Task directions:
Answer these from the hepatitis C report below:
(a) About how many people die of hepatitis C each year?
(b) At what event did the WHO give its figures?
(c) What does a cure cost per person?

Passage provided:
————————

The WHO on Friday urged governments to attack hepatitis C with more urgency and more money, saying that about 400,000 people die of the liver disease every year, as only a smattering get the medicine they need.
Only about 3 million people from an estimated 71 million hepatitis C virus (HCV) carriers received the treatment they needed, the UN’s health body said at an International Liver Congress in Paris.
“We very much encourage leaders in countries and politicians, policymakers, to ... include hepatitis C treatment into their broader health portfolio and really also find the domestic resources that are needed to take this forward,” said Gottfried Hirnschall, head of the WHO’s global hepatitis program.
The price of a cure ranges from about US$200 to several thousand US dollars per person — excluding diagnostic tests and healthcare salaries and infrastructure.
However, “by really frontloading and treating people, and treating them as quickly as possible ... you save costs later,” Hirnschall told reporters. “You save costs that you have if somebody progresses to liver disease or other diseases that require hospitalization, in some instances very costly liver transplants, [or] tertiary care.”

————————

Material shown:
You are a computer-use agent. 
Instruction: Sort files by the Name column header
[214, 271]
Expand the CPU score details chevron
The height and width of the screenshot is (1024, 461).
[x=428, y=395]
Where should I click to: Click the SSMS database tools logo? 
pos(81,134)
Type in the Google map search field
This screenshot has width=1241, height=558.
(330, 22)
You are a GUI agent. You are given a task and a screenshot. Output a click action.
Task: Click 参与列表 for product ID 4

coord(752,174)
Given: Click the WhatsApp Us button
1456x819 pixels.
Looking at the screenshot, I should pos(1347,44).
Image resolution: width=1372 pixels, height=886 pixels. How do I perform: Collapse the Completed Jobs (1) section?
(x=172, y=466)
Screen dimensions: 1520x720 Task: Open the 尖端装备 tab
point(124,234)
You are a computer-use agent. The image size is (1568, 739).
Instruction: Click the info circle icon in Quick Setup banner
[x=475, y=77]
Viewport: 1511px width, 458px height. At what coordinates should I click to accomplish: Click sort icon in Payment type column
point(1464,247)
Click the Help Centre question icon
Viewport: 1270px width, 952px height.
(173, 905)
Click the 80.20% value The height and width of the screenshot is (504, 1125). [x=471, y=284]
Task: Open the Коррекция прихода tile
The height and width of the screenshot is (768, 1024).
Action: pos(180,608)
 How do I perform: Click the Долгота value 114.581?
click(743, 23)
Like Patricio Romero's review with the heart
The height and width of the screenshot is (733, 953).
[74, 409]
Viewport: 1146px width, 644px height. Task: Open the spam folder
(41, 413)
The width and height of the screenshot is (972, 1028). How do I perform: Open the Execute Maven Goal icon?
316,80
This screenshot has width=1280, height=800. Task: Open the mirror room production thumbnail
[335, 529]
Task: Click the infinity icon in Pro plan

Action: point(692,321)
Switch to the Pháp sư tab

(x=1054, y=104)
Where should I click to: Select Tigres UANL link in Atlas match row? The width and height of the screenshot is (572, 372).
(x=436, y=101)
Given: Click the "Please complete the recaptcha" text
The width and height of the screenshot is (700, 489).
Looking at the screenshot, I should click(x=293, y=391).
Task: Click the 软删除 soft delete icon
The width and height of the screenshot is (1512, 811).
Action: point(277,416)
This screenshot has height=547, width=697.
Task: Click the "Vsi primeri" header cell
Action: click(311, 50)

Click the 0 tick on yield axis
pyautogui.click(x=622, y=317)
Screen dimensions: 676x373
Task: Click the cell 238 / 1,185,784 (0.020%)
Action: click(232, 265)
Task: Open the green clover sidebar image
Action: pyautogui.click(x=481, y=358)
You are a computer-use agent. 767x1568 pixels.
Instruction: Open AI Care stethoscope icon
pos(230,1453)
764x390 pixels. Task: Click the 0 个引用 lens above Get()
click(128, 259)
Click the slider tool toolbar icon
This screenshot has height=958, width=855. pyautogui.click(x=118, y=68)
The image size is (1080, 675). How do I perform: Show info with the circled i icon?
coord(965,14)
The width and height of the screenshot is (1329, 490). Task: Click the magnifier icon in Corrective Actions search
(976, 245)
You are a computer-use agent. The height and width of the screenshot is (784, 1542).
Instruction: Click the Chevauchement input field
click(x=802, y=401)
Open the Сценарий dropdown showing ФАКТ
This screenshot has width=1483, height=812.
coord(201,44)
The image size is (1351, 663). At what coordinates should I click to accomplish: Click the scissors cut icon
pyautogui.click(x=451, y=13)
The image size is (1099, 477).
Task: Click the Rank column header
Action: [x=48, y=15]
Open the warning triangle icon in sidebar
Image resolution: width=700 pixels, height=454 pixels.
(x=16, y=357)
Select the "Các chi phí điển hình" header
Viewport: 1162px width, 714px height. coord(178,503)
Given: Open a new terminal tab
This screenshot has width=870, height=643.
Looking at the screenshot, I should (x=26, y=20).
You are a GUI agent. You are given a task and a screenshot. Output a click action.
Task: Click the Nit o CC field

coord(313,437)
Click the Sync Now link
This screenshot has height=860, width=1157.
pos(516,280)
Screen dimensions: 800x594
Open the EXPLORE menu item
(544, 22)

————————

Exercise result:
(a) About 400,000.
(b) An International Liver Congress in Paris.
(c) From about US$200 to several thousand US dollars, not counting diagnostic tests, healthcare salaries and infrastructure.